EXERCISE: Starting with the line containing "Where should I" and going on through the end of the rows, recast those lines as a numbered list, leaving out blank lines and the pictures.

PROVIDED MATERIAL:
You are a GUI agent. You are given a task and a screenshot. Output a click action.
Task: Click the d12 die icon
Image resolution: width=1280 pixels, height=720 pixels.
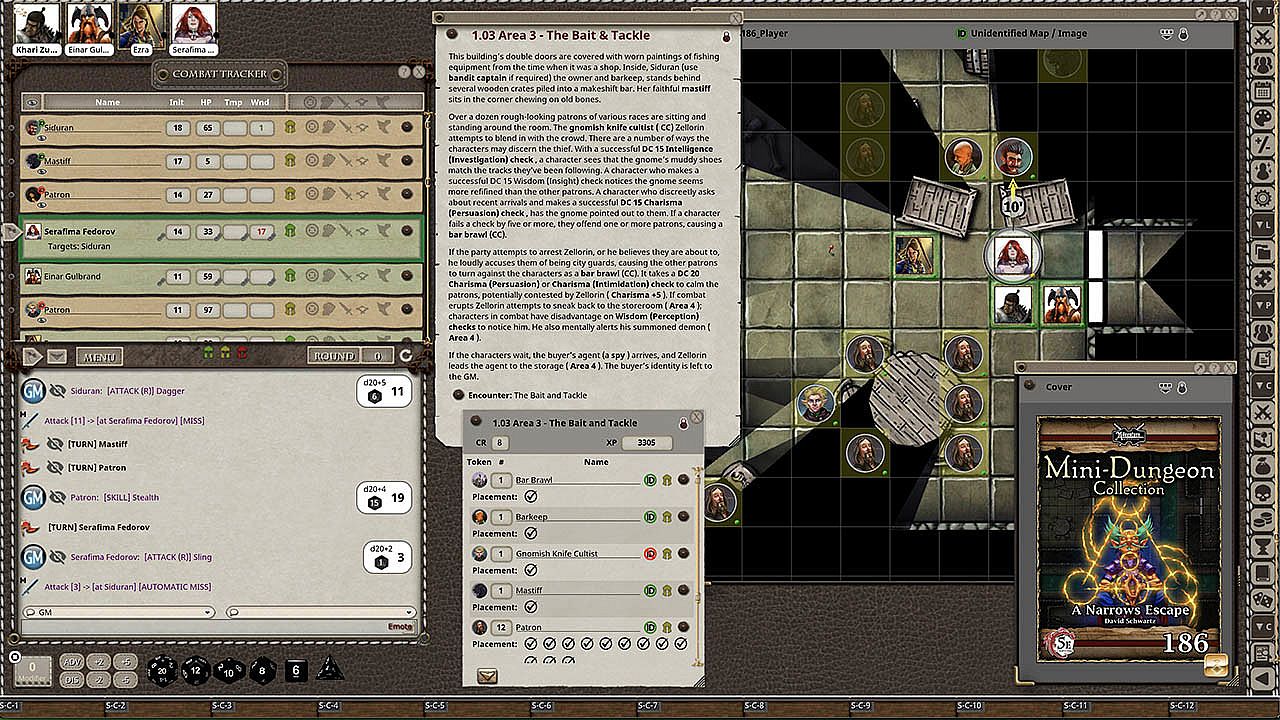coord(194,670)
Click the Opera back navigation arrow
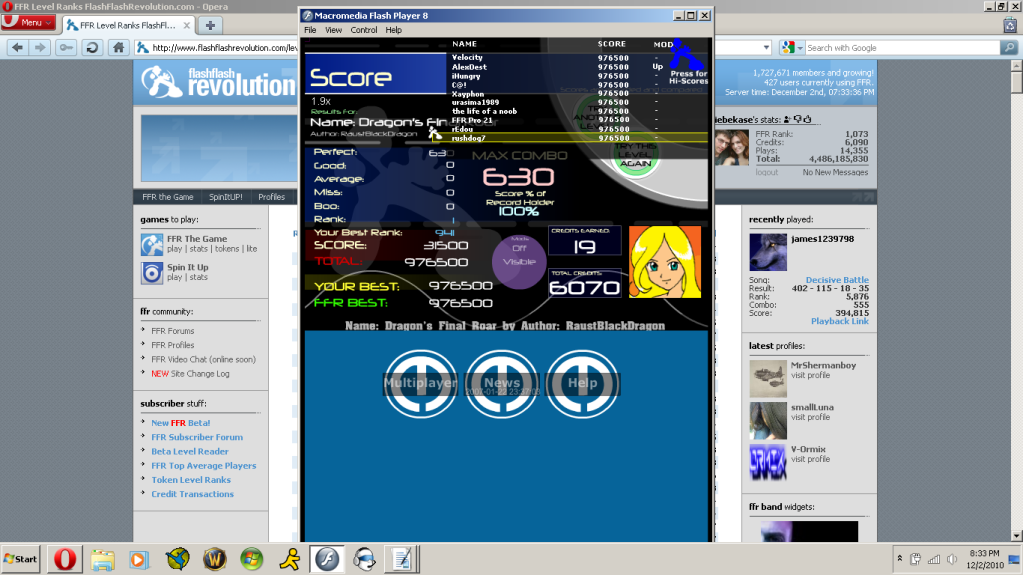 tap(17, 47)
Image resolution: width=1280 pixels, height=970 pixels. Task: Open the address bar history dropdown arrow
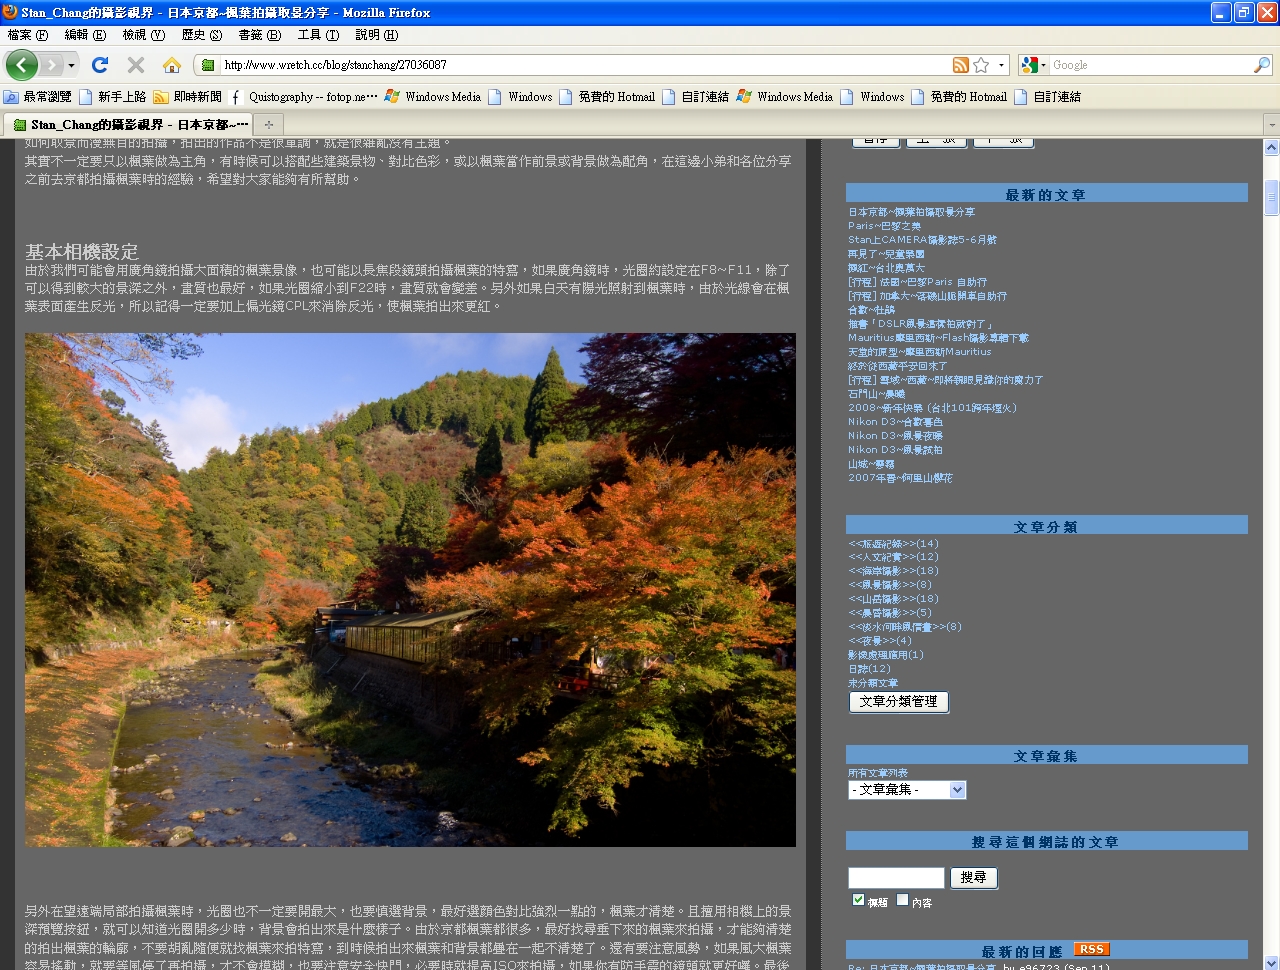point(1002,65)
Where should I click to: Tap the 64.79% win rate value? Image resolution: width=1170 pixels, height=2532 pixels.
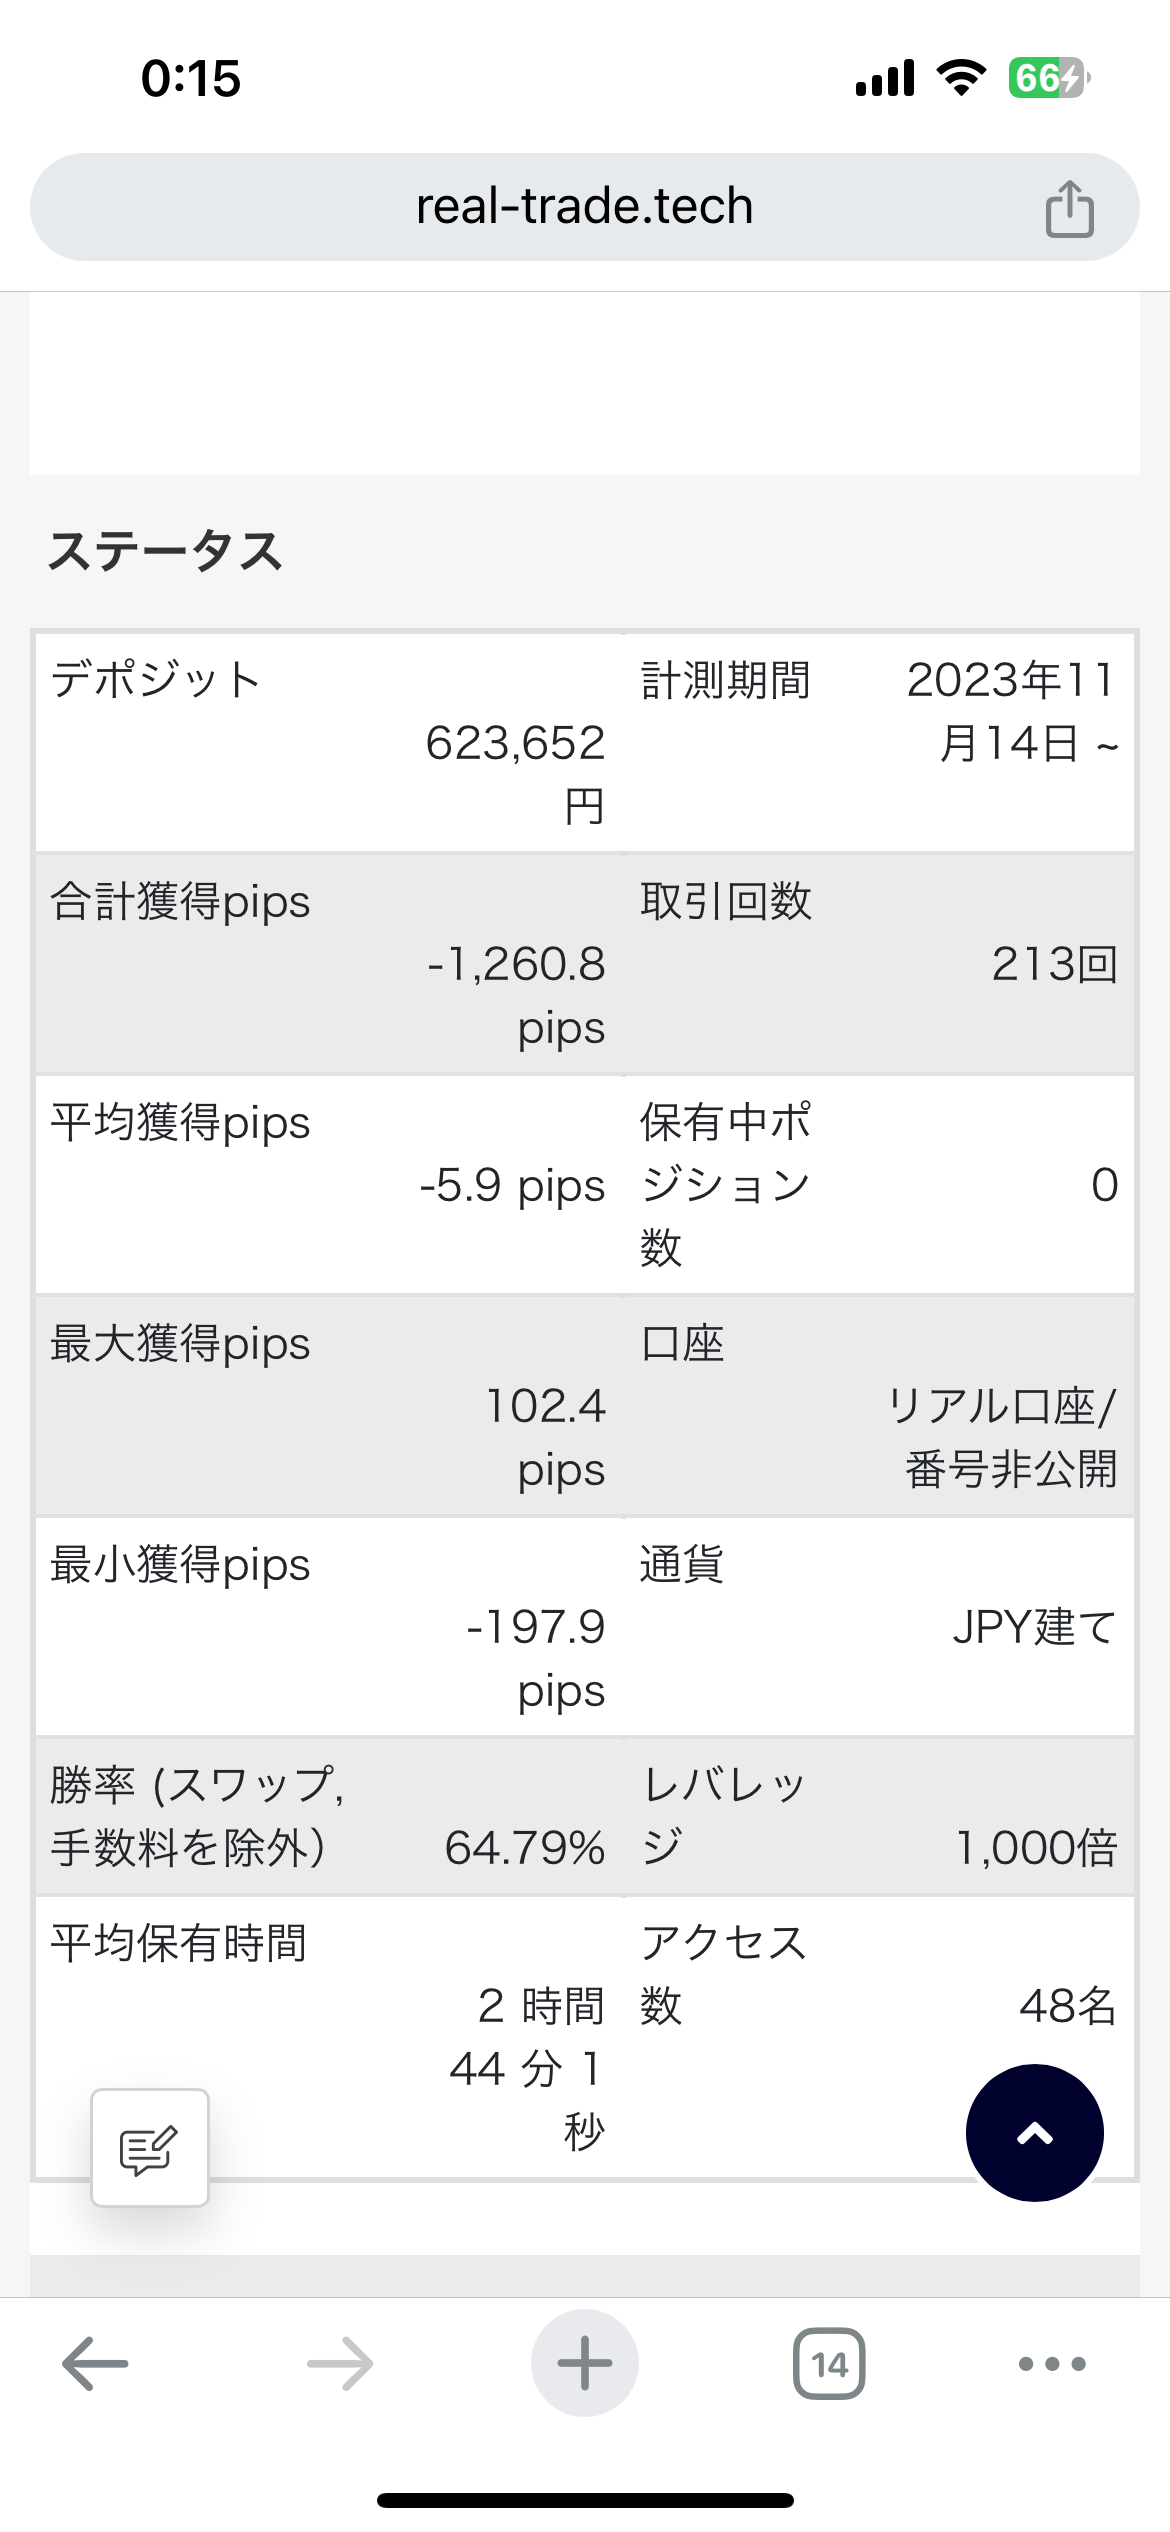point(525,1847)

REPLY:
1. Where should I click to: Tap the 64.79% win rate value? Image resolution: width=1170 pixels, height=2532 pixels.
2. point(525,1847)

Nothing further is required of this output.